Também pensaram em convidar Ramalho Ortigão, mas este estava em Itália a passear “no fundo de uma gôndola, com o charuto entalado nos beiços” (carta de Ramalho Ortigão à filha Berta, 24 de Agosto de 1900) e não quisera interromper as férias.
O primeiro plano consistia em mandar à fronteira um comboio especial com os mais calorosos admiradores do escritor, juntamente com comissões de todas as camadas sociais. Quanto ao féretro do extinto, deveria vir coberto com a bandeira nacional envolta em crepes e rodeada de flores.
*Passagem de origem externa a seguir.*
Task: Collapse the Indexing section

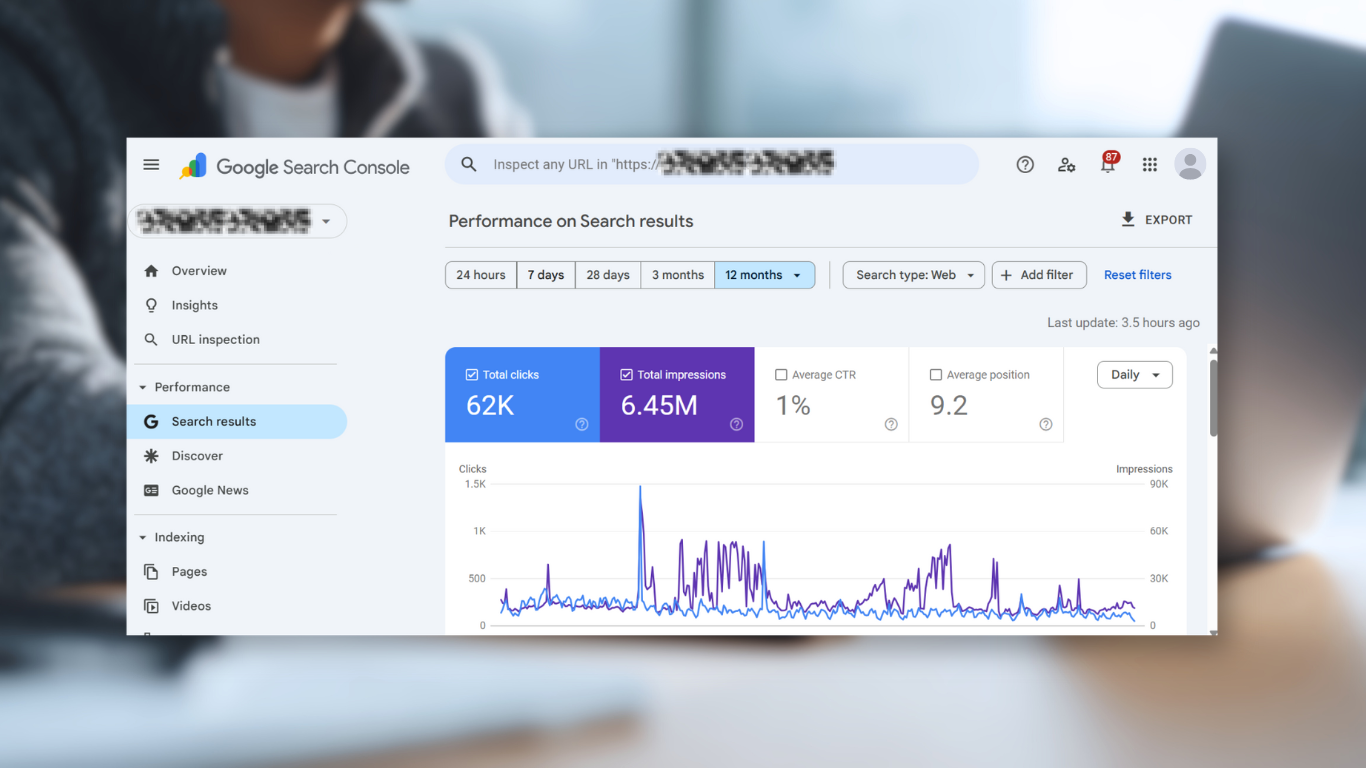Action: [x=143, y=538]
Depois, passou-se para o transporte do cadáver de França para Portugal, a bordo de um navio, para o qual se teria de pedir o apoio do Governo.
Durante a reunião, foram apresentadas várias propostas, entre as quais, atribuir uma pensão à viúva de Eça de Queirós, promover uma edição crítica, popular e barata, de toda a sua obra; mudar o nome da Rua do Carmo para Rua Eça de Queiroz (o que fazia todo o sentido, pois a Rua do Carmo comunicava com a Rua Garrett que ia dar ao Largo de Camões, de modo que passaria a haver três nomes consecutivos de grandes escritores portugueses).
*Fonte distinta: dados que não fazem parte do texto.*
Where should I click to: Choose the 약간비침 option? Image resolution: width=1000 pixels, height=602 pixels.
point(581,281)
Abel Acácio Botelho repetiu que Eça “não foi, nem podia ser, um escritor popular. Nem pelo seu temperamento aristocrático, nem pelo impulso do seu génio, todo feito de desdém e de sarcasmo. Portanto, para esta manifestação quase não devia contar-se senão com o reduzido número daqueles que muito o amaram, pelo carinhoso afã com que procuraram compreendê-lo”.
Sobretudo, foi apresentado um programa para a assembleia discutir, que continha sete pontos, no terceiro dos quais sugeria-se “que, da estação da Avenida até à de Aveiro, aquele precioso despojo siga em fourgon, armado em câmara ardente, levando na cauda um comboio especial com os seus admiradores e quantos queiram enfileirar-se na piedosa homenagem”. No final, foram concedidos à comissão plenos poderes para executar o programa apresentado.
Com isto, a comissão pretendia observar a vontade emanada de alguém da família — da viúva, do pai ou do próprio escritor? —, tudo fazendo para que Eça de Queiroz fosse sepultado no cemitério que servia Verdemilho.
Porquê Verdemilho (outrora “Vila de Milho”)?, perguntarão alguns leitores. A resposta é muito simples: em Verdemilho, terreola dos arredores de Aveiro (freguesia de Aradas), ficava o solar dos avós paternos, a chamada Quinta da Torre (uma casa com o brasão de armas dos Queirozes e Almeidas, hoje depositado no Museu Regional de Aveiro, ou de Santa Joana), onde Eça passou a infância, até aos 10 anos de idade.
Recuemos a essa época, aos meses posteriores a 25 de Novembro de 1845, dia em que Eça de Queiroz nasceu, na Póvoa do Varzim, às escondidas dos olhos públicos, em casa de uma irmã da mãe.